作業指示:
a) RWBTreeOnDisk の解説文から、「ディスク上に B ツリーを作成します。パラメータは次のとおりです。」から下の「キーのバイト長。既存のツリーをオープンするときは無視されます。」までのすべてを、一字一句変えずに返してください。
b) RWBTreeOnDisk クラスの解説文を、最後の文の直後から書き継いでください。

提供テキスト:
RWBTreeOnDisk(RWFileManager& f,
              unsigned nbuf        = 10,
              createMode omode     = autoCreate,
              unsigned keylen      = 16,
              RWBoolean ignoreNull = FALSE,
              RWoffset start       = RWNIL,
              styleMode smode      = V6Style,
              unsigned halfOrder   = 10,
              unsigned minFill     = 10);

ディスク上に B ツリーを作成します。パラメータは次のとおりです。

f
B ツリーが管理されるファイル名。必須のパラメータはこれだけです。

nbuf
メモリー内にキャッシュ可能なノードの最大数。

omode
新しく B ツリーを作成するか、または既存の B ツリーをオープ ンして更新する (デフォルト) かの指定。

keylen
キーのバイト長。既存のツリーをオープンするときは無視されます。

ignoreNull
キー内の埋め込まれたヌルを許可するかどうかの指定。FALSE (デフォルト) の場合、キーは終端のヌル文字で終わります。TRUE の場合、すべての keylen バイトが有効になります。既存のツリーをオープンするときは無視されます。

start
ルートノードの位置。RWNIL (デフォルト) に設定すると、RWFileManager のメンバー関数 start() から返された値を使用します。新しいツリーを作成するときは無視されます。

smode
作成する B ツリーのタイプの指定。V5.X スタイルとの下位互換性を保つように設定することができます (前述の「列挙型」を参照してください)。デフォルトでは、新しく作成される B ツリーは V6.X スタイルとなります。既存のツリーをオープンするときは無視されます。

halfOrder
B ツリーの order (すなわち、1 つのノードにおけるエントリ数) の半数。既存のツリーをオープンするときは無視されます。

minFill
1 つのノードに収めるエントリの最小数。halfOrder の値以下でなければなりません。既存のツリーをオープンするときは無視されます。

公開メンバー関数

void
applyToKeyAndValue((*ap)(const char*,RWstoredValue), void* x);

コレクション内のすべての項目に対して最小項目から最大項目の順番で、ユーザー定義関数 ap をキーと値を引数として呼び出します。この関数には、次のようなプロトタイプが必要です。

    void yourApplyFunction(const char* ky,
                           RWstoredValue val,void* x);

関数 yourApplyFunction は、キーを変更しない場合があります。x はどんな値もとれて、applyToKeyAndValue() に引き渡されます。このメンバー関数は RWFileErr 例外を送出する場合があります。

入力データ:
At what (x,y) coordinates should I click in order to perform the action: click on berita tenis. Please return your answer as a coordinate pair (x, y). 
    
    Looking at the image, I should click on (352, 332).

問題の解答:
a)
ディスク上に B ツリーを作成します。パラメータは次のとおりです。

f
B ツリーが管理されるファイル名。必須のパラメータはこれだけです。

nbuf
メモリー内にキャッシュ可能なノードの最大数。

omode
新しく B ツリーを作成するか、または既存の B ツリーをオープ ンして更新する (デフォルト) かの指定。

keylen
キーのバイト長。既存のツリーをオープンするときは無視されます。

b)
RWoffset
baseLocation() const;

RWFileManager 内におけるこのツリーの開始位置のオフセットを返します。これは、1 つの管理ファイルに格納されたいくつかのツリーの 1 つを開きたいときに start 引数としてコンストラクタに渡す値です。

unsigned
cacheCount() const;

現在キャッシュされている最大ノード数を返します。

unsigned
cacheCount(unsigned newcount);

キャッシュされるノード数を newcount に設定します。古い数を返します。

void
clear();

コレクションからすべての項目を取り除きます。このメンバー関数は RWFileErr 例外を送出する場合があります。

RWBoolean
contains(const char* ky) const;

ツリーが ky が指す文字列と等しいキーを持っていれば TRUE を、持たなければ FALSE を返します。このメンバー関数は RWFileErr 例外を送出する場合があります。

size_t
entries();

RWTreeOnDisk の項目数を返します。このメンバー関数は RWFileErr 例外を送出する場合があります。

RWoffset
extraLocation(RWoffset newlocation);

RWBTreeOnDisk がアプリケーション固有の情報を保存する場所を newlocation に設定します。以前の値を返します。

RWBoolean
findKey( const char* ky, RWCString& foundKy)const ;

ky が発見された場合、TRUE を返し、それ以外は FALSE を返します。成功した場合、検索されたキーは参照として foundKy に返されます。このメンバー関数は RWFileErr 例外を送出する場合があります。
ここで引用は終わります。